Hace algo más de cien años el cartel estaba exhibido en las cornisas de los edificios en Reno, Nevada, y en los titulares de los grandes periódicos norteamericanos: “El Combate del Siglo”. Una pelea postergada durante cinco años y anunciada en doce meses de megáfonos, afiches y tablas en las casas de apuestas. Se enfrentaban dos hombres y dos razas, estaban en juego la “supremacía y el honor” de los blancos. James J. Jeffries, antiguo campeón de los pesos pesados, era el retador frente a Jack Johnson, que había ganado el título un año antes en Sidney. Un blanco huraño que cuidaba su granja de alfalfa versus un negro juerguista y risueño que andaba con una guardia de chicas blancas y un canasto lleno de perros cachorros. La revista Harper’s weekly describía con acierto la pelea del siglo y las del siglo por venir: “Ya no se conoce a los héroes del cuadrilátero como ‘El rayo humano’ o ‘El ciclón luchador’. En vez de eso se refieren a Jeffries como ‘la esperanza de la raza blanca’ y a Johnson como ‘el libertador de los negros’. Cuando los pugilistas, sea cual sea su talla o capacidad, son presentados al público de ese modo solo queda un paso hasta los ‘Luchadores multimillonarios’”.

### Datos disponibles
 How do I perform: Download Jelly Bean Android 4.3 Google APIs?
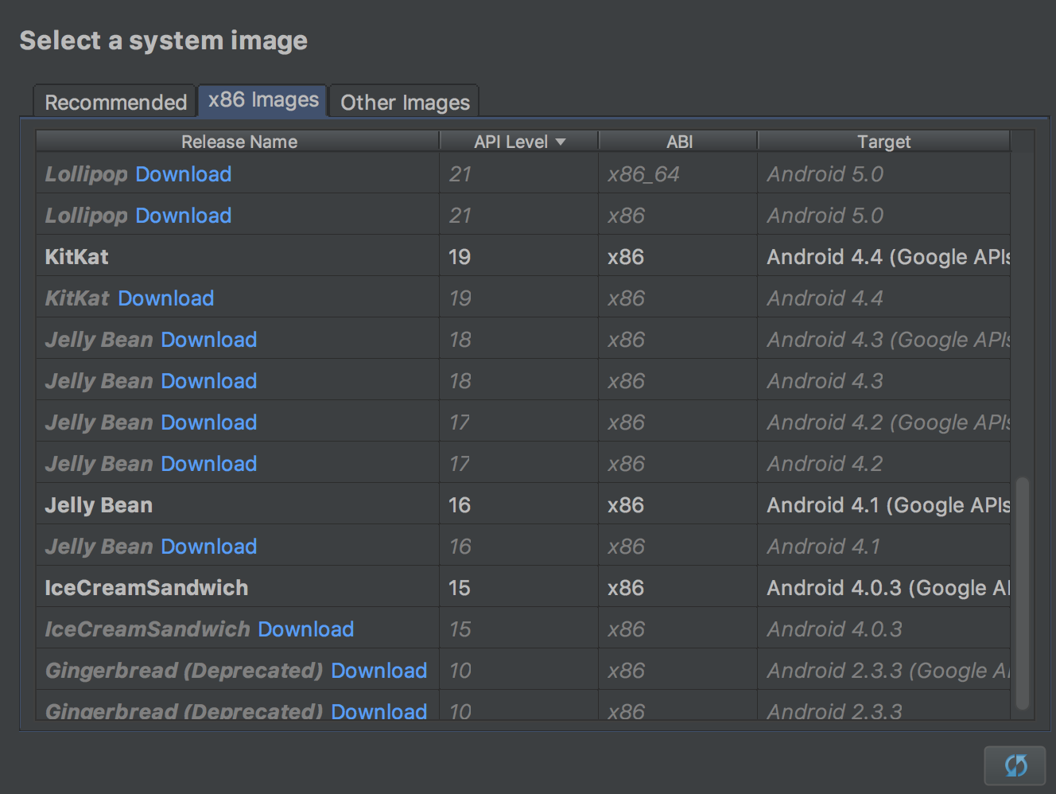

### Requisitos de la tarea
Reescribe en forma de lista el párrafo del texto sobre el combate entre Jeffries y Johnson que empieza con «Hace algo más de cien años», conservando sus datos principales.

### Resultado completo
- Hace algo más de cien años, «El Combate del Siglo» se anunciaba en los carteles de las cornisas de los edificios de Reno, Nevada, y en los titulares de los grandes periódicos norteamericanos.
- La pelea se había postergado durante cinco años y se anunció durante doce meses con megáfonos, afiches y tablas en las casas de apuestas.
- Se enfrentaban dos hombres y dos razas, y estaban en juego la «supremacía y el honor» de los blancos.
- El retador era James J. Jeffries, antiguo campeón de los pesos pesados. Era un blanco huraño que cuidaba su granja de alfalfa.
- Su rival era Jack Johnson, que había ganado el título un año antes en Sidney. Era un negro juerguista y risueño que andaba con una guardia de chicas blancas y un canasto lleno de perros cachorros.
- La revista Harper's weekly señaló que a los púgiles ya no se los conocía por apodos como «El rayo humano» o «El ciclón luchador». En su lugar, a Jeffries se lo llamaba «la esperanza de la raza blanca» y a Johnson «el libertador de los negros». Según la revista, con esa forma de presentarlos solo quedaba un paso hasta los «Luchadores multimillonarios».